=== Section Start ===

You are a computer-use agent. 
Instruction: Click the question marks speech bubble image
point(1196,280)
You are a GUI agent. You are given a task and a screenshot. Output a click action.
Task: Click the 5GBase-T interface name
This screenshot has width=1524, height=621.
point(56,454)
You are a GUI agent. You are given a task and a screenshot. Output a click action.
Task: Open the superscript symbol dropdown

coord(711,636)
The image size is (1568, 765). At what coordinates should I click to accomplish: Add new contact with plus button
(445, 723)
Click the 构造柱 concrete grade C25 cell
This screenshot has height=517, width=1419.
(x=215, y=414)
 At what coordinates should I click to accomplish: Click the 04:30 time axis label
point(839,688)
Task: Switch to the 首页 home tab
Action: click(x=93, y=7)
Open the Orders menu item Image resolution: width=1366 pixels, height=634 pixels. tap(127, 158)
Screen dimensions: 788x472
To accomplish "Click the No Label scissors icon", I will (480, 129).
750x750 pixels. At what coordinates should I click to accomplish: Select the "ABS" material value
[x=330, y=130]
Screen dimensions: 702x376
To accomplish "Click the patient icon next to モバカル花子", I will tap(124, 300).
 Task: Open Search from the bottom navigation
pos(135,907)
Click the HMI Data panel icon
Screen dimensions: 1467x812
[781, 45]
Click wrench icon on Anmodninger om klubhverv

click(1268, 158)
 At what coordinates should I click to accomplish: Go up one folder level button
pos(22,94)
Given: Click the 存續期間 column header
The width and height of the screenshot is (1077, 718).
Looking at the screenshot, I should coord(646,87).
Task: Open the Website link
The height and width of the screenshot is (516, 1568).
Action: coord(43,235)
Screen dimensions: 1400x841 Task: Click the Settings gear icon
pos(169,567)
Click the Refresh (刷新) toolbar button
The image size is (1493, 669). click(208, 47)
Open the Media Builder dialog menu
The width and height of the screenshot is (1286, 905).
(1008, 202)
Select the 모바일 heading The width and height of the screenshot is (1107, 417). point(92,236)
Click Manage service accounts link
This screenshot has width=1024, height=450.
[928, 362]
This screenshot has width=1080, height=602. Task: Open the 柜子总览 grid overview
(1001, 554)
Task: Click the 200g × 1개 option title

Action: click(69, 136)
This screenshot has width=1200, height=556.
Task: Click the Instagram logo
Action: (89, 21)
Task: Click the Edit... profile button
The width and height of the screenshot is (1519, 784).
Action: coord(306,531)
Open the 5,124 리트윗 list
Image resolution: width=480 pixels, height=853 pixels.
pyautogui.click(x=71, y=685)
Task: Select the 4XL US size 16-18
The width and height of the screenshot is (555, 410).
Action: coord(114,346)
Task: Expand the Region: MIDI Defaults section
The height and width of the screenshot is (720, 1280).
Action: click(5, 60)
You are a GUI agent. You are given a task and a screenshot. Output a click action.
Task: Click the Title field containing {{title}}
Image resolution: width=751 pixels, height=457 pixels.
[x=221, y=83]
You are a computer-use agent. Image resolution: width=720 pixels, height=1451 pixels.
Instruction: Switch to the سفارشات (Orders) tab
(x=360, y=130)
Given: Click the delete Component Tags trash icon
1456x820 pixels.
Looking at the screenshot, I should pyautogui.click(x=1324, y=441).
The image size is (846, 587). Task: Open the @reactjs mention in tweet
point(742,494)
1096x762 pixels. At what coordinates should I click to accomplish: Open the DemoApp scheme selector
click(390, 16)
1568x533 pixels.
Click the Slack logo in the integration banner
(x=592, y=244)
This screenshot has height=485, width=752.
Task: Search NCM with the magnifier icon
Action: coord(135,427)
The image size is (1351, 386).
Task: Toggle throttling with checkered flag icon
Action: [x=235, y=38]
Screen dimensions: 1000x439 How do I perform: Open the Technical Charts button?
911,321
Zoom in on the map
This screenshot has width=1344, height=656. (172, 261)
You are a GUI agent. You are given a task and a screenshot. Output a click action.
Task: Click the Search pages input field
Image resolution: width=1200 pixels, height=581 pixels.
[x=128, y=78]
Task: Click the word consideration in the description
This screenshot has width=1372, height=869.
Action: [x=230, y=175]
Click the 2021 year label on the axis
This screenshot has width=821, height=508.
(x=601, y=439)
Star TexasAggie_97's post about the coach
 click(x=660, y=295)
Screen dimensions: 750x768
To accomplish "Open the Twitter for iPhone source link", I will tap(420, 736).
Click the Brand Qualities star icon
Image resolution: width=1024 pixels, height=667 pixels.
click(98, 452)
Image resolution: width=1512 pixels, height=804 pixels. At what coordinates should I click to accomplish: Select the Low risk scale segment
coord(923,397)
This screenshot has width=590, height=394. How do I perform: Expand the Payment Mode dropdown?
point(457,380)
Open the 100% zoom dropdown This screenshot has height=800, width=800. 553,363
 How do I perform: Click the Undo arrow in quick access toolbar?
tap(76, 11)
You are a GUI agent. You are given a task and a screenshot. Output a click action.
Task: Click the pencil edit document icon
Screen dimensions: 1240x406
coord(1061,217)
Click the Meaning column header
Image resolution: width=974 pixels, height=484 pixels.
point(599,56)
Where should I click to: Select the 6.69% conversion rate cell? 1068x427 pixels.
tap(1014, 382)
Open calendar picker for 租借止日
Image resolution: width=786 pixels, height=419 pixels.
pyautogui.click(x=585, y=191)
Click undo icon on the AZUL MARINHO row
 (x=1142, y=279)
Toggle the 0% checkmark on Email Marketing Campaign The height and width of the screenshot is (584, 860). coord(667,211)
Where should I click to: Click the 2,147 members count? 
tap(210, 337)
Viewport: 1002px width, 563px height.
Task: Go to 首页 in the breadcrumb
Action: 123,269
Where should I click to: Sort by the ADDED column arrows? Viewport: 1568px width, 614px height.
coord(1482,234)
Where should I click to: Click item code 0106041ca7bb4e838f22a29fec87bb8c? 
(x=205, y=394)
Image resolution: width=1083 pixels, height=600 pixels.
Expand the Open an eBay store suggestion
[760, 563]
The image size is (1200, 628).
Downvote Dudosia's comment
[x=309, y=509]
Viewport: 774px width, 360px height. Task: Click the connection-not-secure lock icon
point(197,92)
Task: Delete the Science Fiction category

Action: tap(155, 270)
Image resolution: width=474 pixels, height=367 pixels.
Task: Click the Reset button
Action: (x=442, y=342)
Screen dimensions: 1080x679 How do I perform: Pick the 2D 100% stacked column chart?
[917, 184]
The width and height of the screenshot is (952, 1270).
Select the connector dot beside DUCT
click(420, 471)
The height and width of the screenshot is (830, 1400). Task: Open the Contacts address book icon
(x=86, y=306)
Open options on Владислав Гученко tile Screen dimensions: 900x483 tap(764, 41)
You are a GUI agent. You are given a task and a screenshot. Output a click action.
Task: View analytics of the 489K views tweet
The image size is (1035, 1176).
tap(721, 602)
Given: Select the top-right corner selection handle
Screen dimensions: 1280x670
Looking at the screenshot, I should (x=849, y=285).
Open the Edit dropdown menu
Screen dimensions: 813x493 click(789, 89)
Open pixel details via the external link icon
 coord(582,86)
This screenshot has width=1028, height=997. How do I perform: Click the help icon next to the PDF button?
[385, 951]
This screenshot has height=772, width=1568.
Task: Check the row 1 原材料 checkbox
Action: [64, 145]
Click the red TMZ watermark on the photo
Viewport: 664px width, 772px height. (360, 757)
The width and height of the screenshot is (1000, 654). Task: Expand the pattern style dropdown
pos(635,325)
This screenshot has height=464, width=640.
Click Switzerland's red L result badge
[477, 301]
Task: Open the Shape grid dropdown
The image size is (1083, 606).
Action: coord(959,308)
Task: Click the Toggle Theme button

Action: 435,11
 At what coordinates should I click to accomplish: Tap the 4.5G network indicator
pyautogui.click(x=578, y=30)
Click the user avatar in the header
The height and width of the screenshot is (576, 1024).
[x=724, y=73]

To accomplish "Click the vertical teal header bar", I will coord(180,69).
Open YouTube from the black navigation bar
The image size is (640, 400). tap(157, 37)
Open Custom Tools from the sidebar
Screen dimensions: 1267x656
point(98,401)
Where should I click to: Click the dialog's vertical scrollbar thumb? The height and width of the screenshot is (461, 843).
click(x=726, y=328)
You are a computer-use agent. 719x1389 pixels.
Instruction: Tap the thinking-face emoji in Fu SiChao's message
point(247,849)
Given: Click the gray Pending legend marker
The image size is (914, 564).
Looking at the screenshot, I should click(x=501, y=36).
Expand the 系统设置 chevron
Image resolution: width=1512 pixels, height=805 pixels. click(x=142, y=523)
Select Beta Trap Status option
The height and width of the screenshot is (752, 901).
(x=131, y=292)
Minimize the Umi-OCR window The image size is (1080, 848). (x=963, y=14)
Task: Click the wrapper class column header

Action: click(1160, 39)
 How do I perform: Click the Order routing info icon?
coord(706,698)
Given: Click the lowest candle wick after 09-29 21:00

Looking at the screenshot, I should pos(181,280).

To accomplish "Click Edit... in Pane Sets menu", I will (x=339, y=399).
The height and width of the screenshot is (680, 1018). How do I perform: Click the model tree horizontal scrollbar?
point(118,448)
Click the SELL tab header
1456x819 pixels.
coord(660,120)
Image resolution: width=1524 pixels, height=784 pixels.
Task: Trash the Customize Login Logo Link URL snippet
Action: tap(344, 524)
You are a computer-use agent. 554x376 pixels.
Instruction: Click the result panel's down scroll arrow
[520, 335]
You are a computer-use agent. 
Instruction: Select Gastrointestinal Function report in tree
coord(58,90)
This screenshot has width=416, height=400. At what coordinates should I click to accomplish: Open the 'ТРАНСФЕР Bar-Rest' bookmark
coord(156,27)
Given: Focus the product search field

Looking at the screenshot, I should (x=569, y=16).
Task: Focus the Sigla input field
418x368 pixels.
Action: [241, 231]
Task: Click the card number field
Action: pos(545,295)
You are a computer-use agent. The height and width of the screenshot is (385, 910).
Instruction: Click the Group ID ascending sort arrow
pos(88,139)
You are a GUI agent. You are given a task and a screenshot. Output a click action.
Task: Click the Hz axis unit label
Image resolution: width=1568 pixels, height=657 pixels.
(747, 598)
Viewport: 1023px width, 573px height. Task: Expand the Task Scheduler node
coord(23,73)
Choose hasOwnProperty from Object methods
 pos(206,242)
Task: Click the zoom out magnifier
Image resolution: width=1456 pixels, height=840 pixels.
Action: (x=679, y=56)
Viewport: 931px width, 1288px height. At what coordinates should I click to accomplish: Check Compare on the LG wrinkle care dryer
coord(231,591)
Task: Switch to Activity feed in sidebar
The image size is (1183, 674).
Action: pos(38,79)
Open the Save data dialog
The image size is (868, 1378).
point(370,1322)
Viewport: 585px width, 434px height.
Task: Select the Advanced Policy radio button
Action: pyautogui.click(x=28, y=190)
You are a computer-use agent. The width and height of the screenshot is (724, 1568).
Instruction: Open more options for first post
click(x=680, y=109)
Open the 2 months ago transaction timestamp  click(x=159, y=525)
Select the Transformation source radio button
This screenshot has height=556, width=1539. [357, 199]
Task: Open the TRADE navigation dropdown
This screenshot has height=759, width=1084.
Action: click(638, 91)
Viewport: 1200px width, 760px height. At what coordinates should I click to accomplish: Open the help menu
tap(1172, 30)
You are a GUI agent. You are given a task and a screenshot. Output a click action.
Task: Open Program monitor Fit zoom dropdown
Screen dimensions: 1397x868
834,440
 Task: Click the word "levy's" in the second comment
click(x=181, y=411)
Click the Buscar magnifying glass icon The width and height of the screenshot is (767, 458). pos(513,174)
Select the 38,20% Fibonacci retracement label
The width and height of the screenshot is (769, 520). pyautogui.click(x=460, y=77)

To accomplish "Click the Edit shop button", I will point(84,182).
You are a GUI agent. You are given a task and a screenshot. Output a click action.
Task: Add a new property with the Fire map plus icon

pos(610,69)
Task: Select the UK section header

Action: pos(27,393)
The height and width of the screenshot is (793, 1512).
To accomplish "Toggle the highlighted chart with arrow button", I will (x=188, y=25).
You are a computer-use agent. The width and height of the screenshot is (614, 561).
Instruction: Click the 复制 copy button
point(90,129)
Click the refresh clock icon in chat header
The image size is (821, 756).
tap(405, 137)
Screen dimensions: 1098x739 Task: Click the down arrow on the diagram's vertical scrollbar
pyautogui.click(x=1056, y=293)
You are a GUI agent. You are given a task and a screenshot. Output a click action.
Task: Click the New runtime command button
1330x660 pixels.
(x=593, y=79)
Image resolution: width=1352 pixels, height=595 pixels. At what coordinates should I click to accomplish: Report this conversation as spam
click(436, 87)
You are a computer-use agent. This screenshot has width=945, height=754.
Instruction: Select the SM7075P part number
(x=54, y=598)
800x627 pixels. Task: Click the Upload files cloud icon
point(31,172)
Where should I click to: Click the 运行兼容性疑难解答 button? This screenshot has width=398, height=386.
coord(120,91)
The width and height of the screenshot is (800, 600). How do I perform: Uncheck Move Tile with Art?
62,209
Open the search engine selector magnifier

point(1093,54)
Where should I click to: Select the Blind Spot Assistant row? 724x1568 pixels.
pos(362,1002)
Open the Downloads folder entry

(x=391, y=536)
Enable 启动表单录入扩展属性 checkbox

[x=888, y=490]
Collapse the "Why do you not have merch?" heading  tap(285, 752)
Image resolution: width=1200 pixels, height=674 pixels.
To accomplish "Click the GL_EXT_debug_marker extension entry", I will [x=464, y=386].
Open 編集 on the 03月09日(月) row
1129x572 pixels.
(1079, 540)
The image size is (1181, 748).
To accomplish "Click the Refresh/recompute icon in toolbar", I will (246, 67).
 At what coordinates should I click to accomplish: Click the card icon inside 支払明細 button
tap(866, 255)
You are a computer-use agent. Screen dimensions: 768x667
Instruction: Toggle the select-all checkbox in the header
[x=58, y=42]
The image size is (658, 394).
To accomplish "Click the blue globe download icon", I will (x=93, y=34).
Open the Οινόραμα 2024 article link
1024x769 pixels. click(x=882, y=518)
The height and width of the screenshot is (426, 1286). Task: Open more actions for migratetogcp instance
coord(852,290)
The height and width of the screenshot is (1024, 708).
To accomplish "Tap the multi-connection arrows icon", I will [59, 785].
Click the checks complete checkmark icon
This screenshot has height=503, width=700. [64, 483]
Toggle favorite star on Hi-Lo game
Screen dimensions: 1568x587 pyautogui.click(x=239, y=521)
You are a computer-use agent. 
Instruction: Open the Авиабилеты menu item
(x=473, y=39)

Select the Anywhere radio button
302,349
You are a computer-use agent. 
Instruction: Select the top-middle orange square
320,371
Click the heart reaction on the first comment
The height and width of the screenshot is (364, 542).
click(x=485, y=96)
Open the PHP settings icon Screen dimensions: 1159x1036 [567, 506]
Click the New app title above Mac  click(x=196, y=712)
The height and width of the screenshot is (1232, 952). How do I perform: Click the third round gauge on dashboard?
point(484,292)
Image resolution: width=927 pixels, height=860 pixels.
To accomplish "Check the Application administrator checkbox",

=== Section End ===

= EXERCISE =
Please go through the material and return each line where the word "input" appears.

= SOLVED EXERCISE =
Task: Click the Search pages input field
Task: Focus the Sigla input field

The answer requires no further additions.